On the easel is the first of a series of panels that make up a portion of a clown from the Circus Circus hotel sign, outlined and filled in with neon. It’s a commissioned piece, one of several he’s needed to work on. Having the residency, which requires him to paint onsite, gives him time to work. What he chooses to paint is up to him. It’s all relative anyway, he says, then describes it in galactic terms, a play on the title of his residency, Miskopolitan Cosmonaut: “I’m in this little pod,” he says. “Cosmo is a microcosm that’s in this large universe that is Las Vegas.”
It’s odd when he finally sits down to work, because it’s really the only time you’ll ever see Misko sitting down. But this is where he’ll be until January 14.
The opportunity to be an artist-in-residence here is coveted, and handfuls of artists have been inquiring, hoping for the chance to be exposed to thousands of visitors. Hotel reps say they aim to bring a variety of artists and disciplines as a way to give guests a new experience each time they visit the Cosmo. Moreover, they look for artists who can be interactive with the guests.
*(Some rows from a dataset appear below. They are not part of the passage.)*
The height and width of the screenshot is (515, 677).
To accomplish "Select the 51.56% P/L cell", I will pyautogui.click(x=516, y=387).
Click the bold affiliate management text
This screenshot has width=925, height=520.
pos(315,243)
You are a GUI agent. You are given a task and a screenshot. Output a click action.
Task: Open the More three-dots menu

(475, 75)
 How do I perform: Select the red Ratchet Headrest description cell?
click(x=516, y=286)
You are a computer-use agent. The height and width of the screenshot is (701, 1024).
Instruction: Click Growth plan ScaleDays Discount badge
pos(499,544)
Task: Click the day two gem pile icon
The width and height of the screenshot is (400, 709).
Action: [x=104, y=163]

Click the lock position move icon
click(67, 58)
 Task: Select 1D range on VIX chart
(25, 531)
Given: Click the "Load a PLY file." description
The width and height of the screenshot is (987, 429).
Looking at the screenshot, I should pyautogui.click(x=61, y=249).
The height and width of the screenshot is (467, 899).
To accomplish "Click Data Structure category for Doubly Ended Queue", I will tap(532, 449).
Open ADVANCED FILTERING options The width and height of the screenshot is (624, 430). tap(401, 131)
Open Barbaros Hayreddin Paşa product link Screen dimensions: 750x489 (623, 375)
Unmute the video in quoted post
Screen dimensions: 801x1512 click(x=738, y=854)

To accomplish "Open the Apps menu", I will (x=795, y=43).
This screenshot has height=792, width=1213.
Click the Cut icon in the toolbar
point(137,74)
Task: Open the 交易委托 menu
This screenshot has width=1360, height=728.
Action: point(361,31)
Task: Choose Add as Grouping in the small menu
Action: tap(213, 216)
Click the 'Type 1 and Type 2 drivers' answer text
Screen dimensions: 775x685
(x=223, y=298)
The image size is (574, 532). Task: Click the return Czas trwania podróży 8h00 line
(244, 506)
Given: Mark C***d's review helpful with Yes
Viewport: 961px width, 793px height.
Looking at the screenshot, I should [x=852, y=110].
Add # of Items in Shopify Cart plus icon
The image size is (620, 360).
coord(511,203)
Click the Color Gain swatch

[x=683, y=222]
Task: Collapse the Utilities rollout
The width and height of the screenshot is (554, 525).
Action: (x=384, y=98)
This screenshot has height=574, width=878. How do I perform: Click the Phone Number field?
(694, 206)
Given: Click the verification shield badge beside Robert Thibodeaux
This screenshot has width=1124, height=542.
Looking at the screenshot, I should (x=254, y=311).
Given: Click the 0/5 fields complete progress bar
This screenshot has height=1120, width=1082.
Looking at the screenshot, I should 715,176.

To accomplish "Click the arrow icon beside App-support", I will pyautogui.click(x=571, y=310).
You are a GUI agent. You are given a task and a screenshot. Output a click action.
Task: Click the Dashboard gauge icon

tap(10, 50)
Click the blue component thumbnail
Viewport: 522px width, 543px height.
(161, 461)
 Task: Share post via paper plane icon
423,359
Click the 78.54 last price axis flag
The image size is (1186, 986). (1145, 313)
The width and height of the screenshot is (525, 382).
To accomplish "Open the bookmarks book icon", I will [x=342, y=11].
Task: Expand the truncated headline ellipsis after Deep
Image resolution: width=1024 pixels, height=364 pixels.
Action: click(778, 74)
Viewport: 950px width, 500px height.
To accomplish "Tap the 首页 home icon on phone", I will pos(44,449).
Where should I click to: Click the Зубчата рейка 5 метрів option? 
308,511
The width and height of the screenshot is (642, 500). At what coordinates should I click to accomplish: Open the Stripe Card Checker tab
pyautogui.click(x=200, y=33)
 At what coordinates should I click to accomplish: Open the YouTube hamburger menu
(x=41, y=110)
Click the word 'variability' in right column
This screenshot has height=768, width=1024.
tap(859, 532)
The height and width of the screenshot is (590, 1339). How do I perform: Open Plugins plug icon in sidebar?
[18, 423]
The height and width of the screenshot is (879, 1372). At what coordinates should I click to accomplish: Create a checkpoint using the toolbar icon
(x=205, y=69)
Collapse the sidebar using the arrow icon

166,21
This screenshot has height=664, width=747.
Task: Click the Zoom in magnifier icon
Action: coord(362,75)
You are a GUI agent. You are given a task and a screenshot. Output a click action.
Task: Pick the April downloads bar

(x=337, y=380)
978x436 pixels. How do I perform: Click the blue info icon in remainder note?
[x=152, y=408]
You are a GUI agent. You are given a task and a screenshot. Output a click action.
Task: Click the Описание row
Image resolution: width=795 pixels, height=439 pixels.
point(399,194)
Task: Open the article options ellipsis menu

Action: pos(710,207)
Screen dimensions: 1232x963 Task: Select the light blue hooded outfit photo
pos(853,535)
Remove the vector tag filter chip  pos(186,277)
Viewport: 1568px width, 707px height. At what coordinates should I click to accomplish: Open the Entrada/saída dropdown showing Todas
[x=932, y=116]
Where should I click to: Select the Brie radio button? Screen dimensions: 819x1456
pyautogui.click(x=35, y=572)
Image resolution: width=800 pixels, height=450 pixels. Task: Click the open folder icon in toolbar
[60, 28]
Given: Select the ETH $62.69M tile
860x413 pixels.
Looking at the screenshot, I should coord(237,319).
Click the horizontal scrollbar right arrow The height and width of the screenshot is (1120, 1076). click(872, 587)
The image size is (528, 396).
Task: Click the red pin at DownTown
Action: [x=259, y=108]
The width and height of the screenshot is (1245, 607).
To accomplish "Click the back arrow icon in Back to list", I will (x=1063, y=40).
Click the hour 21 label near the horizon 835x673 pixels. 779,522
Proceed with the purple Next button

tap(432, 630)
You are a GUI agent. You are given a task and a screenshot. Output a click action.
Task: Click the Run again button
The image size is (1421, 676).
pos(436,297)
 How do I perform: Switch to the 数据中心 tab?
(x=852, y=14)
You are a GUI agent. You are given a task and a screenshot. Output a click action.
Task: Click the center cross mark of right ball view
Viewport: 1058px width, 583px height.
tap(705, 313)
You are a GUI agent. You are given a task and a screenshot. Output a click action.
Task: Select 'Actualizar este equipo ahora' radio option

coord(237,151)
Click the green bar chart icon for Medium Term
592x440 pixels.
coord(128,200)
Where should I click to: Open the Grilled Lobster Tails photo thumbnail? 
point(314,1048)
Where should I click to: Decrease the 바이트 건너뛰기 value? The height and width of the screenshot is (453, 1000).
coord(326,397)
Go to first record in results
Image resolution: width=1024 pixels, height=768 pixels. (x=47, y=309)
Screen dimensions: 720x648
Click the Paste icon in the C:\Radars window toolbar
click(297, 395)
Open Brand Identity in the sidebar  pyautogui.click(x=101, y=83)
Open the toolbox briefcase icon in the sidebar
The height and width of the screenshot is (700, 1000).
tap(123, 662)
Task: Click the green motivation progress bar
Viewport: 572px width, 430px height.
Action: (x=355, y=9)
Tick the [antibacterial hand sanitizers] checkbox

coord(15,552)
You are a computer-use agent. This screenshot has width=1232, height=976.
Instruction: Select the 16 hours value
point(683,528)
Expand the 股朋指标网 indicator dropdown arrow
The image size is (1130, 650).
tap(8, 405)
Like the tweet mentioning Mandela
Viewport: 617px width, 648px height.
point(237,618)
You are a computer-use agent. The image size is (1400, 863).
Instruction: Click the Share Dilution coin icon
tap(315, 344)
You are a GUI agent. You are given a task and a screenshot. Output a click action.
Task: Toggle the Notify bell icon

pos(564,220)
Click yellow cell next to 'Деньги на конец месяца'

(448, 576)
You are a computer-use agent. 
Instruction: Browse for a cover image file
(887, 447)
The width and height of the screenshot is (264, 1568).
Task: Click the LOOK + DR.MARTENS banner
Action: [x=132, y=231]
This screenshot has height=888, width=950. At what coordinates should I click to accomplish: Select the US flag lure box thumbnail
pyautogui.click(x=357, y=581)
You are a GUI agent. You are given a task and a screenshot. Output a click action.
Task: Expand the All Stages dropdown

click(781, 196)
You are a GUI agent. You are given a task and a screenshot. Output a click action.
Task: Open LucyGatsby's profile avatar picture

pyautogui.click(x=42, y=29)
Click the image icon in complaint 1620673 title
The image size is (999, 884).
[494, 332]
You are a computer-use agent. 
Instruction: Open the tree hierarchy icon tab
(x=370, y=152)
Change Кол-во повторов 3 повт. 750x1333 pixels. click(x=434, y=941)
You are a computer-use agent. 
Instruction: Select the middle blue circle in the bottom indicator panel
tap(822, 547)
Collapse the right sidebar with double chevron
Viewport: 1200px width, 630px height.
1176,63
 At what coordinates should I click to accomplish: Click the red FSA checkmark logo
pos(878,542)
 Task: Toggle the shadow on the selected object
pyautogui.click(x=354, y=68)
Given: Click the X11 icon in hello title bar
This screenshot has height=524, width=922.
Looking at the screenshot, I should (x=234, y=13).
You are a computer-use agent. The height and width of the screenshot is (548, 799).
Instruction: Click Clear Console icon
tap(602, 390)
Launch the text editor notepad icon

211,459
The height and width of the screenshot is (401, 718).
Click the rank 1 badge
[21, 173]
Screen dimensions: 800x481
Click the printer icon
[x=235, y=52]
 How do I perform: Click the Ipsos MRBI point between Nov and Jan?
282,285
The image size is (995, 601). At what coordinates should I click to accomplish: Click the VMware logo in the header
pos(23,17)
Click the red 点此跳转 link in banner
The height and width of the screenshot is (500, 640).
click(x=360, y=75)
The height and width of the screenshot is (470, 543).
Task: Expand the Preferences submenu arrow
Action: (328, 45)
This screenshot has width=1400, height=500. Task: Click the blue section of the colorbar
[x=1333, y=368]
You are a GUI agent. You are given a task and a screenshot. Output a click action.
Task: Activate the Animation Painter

The program launched with the hotel’s opening a year ago this month and has brought in artists like graffiti’s Fab 5 Freddy, Kid Robot’s Frank Kozik and Portland installation and performance artist MK Guth. In March, Steven Spann became the first Las Vegas artist to land a residency at P3 and made sculptures out of discarded materials found and collected on the property.
Misko, once he’s caught up on his commissions, plans to portray some of the fixtures around the Cosmo, including elements of the Chandelier Bar.
“The chandelier is an overlooked Vegas icon that’s been re-embraced by the Cosmo,” he says, as he comes across various chandeliers, including one made of ball chain.
So far, Misko, who has the run of the hotel, has only explored the third floor (with the exception of a jaunt to Book & Stage on the ground level), but he plans to cover more ground. The first week was a matter of getting settled in and chatting with friends and complete strangers who stop in to say hi.
“It’s great,” he says. “It’s like a housewarming. People will stop by with bottles of whiskey and cake.”